We have identified a need for a new storage platform in order to meet the needs of teams focused on building data-centric products and features.
The platform should offer both block storage and object storage capabilities and should be suitable for use with both analytics and production oriented workloads.
As such we are planning to build an MVP of such a platform in Q2 of the 2022/2023 financial year, with the Data-Engineering team taking primary responsibility for its design and implementation. Consultation and close collaboration with the Data Persistence and Infrastructure Foundations teams will be essential in order to ensure that the deisgn meets the requirements and that the expected traffic profile is compatible with our network topology.

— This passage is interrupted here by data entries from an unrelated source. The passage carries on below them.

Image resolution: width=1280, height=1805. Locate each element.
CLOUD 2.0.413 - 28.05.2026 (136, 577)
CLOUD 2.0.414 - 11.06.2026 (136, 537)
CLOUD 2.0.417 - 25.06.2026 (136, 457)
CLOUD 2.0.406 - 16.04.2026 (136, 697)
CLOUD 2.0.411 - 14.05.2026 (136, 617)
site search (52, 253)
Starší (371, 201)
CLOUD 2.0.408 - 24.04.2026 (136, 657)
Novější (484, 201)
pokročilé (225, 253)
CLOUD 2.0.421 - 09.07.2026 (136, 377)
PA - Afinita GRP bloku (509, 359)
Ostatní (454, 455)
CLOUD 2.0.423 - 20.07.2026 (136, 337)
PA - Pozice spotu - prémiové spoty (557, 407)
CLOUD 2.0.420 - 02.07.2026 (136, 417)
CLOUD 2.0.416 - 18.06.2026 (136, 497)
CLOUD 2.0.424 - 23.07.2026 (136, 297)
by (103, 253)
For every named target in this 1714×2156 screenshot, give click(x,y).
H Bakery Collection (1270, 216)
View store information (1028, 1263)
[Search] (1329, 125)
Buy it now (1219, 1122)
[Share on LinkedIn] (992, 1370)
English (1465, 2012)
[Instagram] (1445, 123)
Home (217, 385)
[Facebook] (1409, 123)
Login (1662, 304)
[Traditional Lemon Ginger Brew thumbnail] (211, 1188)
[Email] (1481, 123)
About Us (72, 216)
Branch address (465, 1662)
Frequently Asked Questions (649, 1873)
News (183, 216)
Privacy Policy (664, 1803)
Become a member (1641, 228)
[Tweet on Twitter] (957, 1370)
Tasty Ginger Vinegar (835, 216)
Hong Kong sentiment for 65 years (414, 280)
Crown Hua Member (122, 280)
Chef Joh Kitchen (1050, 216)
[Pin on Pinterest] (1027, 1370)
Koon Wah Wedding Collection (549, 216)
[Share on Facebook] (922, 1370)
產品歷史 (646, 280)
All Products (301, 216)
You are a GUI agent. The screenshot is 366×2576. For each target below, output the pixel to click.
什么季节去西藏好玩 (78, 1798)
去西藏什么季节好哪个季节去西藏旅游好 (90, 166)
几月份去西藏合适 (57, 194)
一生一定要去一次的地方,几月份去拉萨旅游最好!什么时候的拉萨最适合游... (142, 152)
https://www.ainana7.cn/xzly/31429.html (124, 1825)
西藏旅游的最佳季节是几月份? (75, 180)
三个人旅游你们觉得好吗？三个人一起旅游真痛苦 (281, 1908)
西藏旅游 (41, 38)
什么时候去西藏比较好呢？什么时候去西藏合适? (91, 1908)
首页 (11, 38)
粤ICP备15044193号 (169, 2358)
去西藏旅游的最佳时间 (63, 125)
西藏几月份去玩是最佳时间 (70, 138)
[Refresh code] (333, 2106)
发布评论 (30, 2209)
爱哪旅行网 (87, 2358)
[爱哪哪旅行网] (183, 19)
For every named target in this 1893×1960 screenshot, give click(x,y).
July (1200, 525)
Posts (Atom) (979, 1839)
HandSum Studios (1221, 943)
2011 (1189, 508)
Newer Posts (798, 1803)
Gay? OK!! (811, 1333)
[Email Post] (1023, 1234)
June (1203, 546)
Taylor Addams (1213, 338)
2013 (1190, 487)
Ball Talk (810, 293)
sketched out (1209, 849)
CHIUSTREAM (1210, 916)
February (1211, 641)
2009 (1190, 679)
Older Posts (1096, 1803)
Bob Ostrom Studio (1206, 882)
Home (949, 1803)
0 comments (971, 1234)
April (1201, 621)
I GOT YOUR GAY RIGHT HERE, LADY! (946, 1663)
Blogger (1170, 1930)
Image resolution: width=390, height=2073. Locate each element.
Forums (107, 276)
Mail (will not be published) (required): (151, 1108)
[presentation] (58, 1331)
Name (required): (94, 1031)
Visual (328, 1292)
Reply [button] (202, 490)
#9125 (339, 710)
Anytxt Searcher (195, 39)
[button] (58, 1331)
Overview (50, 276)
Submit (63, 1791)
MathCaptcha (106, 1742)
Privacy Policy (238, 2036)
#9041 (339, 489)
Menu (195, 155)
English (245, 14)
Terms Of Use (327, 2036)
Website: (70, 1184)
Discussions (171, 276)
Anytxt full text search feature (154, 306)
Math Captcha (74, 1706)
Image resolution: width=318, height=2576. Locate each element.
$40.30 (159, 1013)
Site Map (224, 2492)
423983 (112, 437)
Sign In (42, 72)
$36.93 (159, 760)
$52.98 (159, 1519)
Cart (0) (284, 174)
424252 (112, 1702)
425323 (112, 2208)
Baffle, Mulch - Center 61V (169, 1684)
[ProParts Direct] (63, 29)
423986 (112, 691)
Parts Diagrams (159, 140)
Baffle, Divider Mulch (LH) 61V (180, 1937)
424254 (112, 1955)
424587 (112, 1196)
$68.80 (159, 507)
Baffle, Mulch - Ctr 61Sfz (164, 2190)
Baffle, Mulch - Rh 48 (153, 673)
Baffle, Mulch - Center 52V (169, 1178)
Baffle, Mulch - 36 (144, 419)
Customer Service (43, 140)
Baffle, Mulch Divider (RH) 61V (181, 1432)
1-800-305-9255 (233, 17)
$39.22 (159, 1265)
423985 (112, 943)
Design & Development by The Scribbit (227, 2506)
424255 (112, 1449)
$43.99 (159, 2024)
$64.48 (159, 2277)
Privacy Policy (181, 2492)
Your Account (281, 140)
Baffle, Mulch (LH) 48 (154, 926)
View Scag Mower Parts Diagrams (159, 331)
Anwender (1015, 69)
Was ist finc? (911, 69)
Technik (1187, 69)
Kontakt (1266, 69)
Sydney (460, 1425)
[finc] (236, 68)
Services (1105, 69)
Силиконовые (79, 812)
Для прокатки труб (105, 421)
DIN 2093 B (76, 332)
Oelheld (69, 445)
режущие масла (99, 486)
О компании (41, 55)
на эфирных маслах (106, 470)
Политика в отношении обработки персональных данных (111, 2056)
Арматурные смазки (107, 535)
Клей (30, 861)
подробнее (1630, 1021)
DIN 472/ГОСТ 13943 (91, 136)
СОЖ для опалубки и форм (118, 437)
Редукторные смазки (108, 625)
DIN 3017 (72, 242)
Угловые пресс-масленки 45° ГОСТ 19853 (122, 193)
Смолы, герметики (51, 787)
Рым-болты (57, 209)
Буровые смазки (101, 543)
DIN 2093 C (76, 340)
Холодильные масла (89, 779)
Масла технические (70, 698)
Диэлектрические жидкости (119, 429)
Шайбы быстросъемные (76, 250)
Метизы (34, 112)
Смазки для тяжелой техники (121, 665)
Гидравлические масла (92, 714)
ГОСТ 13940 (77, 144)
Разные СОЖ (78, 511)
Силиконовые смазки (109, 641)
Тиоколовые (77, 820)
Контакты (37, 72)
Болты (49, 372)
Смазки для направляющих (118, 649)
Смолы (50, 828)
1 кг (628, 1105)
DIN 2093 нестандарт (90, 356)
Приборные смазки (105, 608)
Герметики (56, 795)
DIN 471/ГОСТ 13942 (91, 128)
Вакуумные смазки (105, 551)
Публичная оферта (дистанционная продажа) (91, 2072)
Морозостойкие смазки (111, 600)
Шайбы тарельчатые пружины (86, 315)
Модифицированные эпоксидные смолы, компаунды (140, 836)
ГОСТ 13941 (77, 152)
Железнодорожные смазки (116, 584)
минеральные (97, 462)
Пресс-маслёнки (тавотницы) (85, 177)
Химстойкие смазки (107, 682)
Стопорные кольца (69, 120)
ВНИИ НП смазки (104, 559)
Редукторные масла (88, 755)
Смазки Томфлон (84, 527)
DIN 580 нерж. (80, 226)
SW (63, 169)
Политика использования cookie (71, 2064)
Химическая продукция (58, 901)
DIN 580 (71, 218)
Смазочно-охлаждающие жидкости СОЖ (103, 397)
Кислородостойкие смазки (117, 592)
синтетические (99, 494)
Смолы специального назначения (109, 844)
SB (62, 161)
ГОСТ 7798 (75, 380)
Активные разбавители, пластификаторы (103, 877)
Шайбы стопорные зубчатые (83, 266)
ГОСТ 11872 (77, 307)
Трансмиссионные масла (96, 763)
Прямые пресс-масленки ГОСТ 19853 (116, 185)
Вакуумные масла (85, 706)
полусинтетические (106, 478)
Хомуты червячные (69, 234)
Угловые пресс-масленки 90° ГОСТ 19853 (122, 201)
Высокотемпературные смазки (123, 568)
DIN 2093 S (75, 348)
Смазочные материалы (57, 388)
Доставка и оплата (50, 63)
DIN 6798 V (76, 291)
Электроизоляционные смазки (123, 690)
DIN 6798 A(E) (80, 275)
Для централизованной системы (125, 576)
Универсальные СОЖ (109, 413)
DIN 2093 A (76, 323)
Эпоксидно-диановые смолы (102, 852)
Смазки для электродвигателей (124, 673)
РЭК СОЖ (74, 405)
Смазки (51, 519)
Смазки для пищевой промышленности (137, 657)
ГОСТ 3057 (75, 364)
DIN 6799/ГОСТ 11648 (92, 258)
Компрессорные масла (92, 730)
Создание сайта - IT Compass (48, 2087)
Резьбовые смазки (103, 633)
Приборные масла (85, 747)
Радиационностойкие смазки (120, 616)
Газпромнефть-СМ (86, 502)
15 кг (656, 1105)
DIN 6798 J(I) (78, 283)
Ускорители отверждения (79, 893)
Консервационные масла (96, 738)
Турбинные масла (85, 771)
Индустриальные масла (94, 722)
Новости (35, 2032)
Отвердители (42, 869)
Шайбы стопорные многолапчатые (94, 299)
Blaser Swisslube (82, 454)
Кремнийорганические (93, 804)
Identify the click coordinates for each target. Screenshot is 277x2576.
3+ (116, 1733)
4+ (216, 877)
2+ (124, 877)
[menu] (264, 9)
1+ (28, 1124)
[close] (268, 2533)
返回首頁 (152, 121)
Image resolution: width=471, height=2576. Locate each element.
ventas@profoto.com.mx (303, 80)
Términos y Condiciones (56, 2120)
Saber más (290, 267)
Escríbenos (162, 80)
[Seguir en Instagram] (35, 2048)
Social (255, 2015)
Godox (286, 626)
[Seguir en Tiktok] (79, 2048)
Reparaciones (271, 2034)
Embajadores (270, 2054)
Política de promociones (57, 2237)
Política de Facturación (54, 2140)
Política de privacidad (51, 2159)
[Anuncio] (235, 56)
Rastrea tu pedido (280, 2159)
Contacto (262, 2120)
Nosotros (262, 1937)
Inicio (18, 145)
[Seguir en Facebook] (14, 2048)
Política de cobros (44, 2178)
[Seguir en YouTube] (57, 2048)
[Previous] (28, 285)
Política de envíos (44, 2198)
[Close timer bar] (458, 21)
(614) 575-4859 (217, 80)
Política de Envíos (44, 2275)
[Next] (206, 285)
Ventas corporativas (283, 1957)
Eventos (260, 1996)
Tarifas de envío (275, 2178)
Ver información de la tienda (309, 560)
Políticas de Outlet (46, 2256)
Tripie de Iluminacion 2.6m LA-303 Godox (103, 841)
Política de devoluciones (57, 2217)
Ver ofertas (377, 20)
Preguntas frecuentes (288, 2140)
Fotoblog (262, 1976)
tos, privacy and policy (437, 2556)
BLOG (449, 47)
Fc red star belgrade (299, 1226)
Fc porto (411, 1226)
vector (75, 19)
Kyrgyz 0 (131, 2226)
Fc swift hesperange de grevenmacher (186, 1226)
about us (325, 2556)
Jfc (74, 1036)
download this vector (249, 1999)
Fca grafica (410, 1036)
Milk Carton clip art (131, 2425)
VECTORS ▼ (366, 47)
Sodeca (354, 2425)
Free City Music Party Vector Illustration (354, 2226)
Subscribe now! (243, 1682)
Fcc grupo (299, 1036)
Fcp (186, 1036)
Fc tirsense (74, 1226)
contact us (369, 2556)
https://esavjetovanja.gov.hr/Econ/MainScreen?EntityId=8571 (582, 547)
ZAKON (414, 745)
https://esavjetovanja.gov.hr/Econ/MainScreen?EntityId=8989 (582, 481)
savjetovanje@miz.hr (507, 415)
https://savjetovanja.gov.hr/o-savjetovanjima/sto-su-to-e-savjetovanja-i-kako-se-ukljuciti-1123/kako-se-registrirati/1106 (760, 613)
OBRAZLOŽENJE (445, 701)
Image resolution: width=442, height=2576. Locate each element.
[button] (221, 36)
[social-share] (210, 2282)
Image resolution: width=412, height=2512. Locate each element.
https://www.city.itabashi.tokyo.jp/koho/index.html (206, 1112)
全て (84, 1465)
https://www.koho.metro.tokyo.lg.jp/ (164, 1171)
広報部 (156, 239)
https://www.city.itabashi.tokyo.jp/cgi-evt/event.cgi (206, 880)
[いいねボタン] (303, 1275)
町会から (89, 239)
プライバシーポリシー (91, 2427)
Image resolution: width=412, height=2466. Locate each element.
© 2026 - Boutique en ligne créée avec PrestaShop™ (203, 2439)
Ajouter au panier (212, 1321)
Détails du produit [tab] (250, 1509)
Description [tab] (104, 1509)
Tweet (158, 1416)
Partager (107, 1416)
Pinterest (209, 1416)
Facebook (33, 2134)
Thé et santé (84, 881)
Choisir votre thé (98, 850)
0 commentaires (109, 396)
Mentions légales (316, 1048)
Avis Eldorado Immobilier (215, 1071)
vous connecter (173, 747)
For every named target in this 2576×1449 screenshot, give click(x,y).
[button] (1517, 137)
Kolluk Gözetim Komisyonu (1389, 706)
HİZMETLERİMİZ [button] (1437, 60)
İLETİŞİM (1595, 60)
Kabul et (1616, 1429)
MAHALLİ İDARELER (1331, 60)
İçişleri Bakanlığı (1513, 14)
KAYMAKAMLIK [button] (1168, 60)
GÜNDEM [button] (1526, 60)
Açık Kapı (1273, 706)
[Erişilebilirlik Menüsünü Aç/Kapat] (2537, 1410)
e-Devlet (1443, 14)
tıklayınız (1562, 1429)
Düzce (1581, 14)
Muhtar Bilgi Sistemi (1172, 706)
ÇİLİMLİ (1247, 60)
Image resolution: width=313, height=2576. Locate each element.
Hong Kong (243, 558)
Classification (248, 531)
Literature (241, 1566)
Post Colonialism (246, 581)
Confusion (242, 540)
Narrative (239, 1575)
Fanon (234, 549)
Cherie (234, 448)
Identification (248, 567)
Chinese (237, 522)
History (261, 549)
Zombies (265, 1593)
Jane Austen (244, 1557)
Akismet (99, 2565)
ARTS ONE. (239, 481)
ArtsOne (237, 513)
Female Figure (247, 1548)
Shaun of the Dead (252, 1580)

The end goal is to build a scalable platform that can facilitate self-service data infrastructure provision across many teams and for a wide variety of requirements. The MVP should be designed in such a way that once its value has been proven it can be promoted to a production class service without a full rebuild.
Some key use cases include
- the ability to support Persistent Volume Claims in Kubernetes, such that we can begin to deploy stateful services on k8s
- the ability to provide block storage to virtual machines, for enhanced flexibility in designing data processing systems on VMs
- the ability to provide S3 and/or Swift compatible object storage as a back-end for analytics and similar workloads
In this phase we are only looking at building this platform in eqiad, although we should always consider how it would scale to a multi-DC and/or cross-DC design.